Seanad debates

Thursday, 18 October 2018

Commencement Matters

Assisted Human Reproduction

10:30 am

Photo of Jennifer Murnane O'ConnorJennifer Murnane O'Connor (Fianna Fail) | Oireachtas source

I thank the Minister of State for coming in. In October last year, the Government approved the drafting of a Bill on assisted human reproduction and associated areas of research. A commitment was given that to support the commencement of the legislation, officials in the Department would work during 2018 with the HSE to develop a model of care for infertility to ensure the provision of safe, effective and accessible services through the public health system as part of the full range of services available in obstetrics and gynaecology. Part of this work was to include identifying policy options for a potential public funding model for assisted human reproduction treatment. Professor Simon Fishel, former chair in human reproduction at the University of Nottingham and founder of CARE Fertility in Britain, has predicted that increasing numbers of young women will freeze their eggs or ovarian tissues to have babies later in life. Fertility treatment is not available to public patients in Ireland although the tax relief for medical expenses scheme can be availed of. An attempt at in vitrofertilisation, IVF, costs up to €5,000. There is not usually just one attempt, which means poor people cannot avail of it.

Fertility preservation services for cancer patients whose treatment is likely to impact on their future fertility are provided by the Rotunda IVF clinic based on the grounds of the Rotunda Hospital. Funding for fertility preservation services for those with a diagnosis of cancer is €259,000. This has been in place since 2003 without increase despite a growing demand for the service. The funding comes to the clinic via the hospital. It sees 160 to 180 men for sperm freezing and 60 women for egg or embryo freezing. While the number of men has stayed roughly the same, there has been a more than 50% increase in the demand for egg or embryo freezing. It froze gametes for 35 women in 2015 and for over 55 women in 2017.

In 2015, the clinic engaged with the HSE and the national cancer control programme, NCCP, to look at additional funding and to perhaps look at improving the service with a view to considering the introduction of ovarian tissue freezing. In January 2017, a pre-tender interest form was submitted by the clinic to potential stakeholders who were interested in offering the service. In September 2017, they were advised that work was being done on a specification document and that engagement with all parties would commence within weeks. It is now more than one year later.
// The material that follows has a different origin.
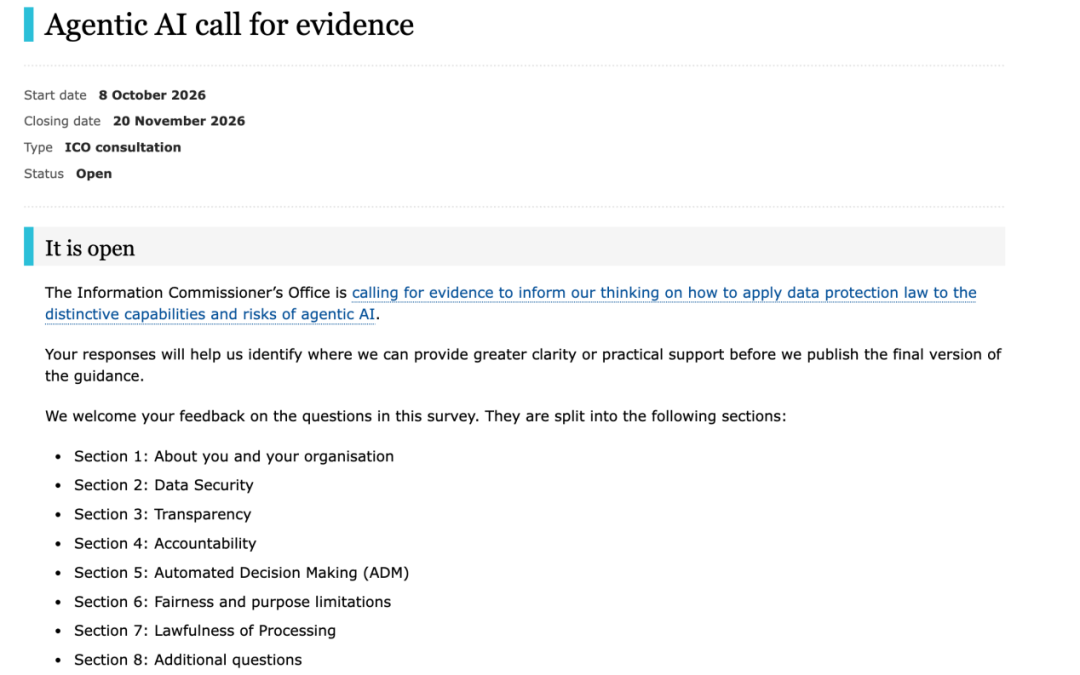Click the blue accent bar beside 'It is open'
Screen dimensions: 1080x675
coord(28,246)
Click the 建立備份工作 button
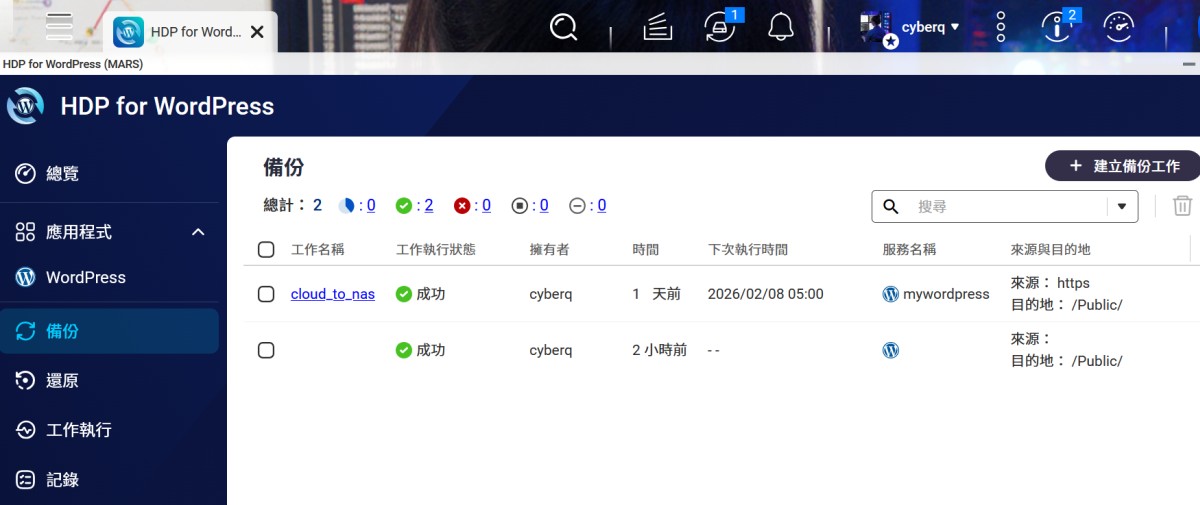1200x505 pixels. pos(1124,166)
If there was a real possibility for State funding for fertility treatment, which is important in order that there is an equal chance for all families to try fertility solutions that suit their circumstances despite the odds, the provision of fertility preservation needs to be seen as part of these services. They are not the same and due consideration should be given to fertility treatment and preservation. The funding for the Rotunda IVF clinic covers fertility preservation for men and woman with a recent diagnosis of cancer. It does not cover fertility treatment itself. As such, it needs to be managed separately and regulation needs to be structured into any funding models introduced. In the past two weeks, the clinic has had requests from a 15 year old and a 16 year old with recent diagnoses of cancer who are looking to the future. The only real option for these girls is ovarian tissue freezing and unfortunately this is not an option in Ireland at this time. One of the first things that will be talked about to a female up to the age of about 45 in the event of diagnosis of cancer will be future fertility particularly for those who do not already have children. More and more women and men are surviving cancer and having their own biological children should not be denied to them if the possibility of preservation is available to them. The HSE has continued to fund this programme and it is very important for those who have needed to avail of the service. We must not ignore the continuing and growing needs of our society and neither should we force families to put off fertility treatment because they do not have the money.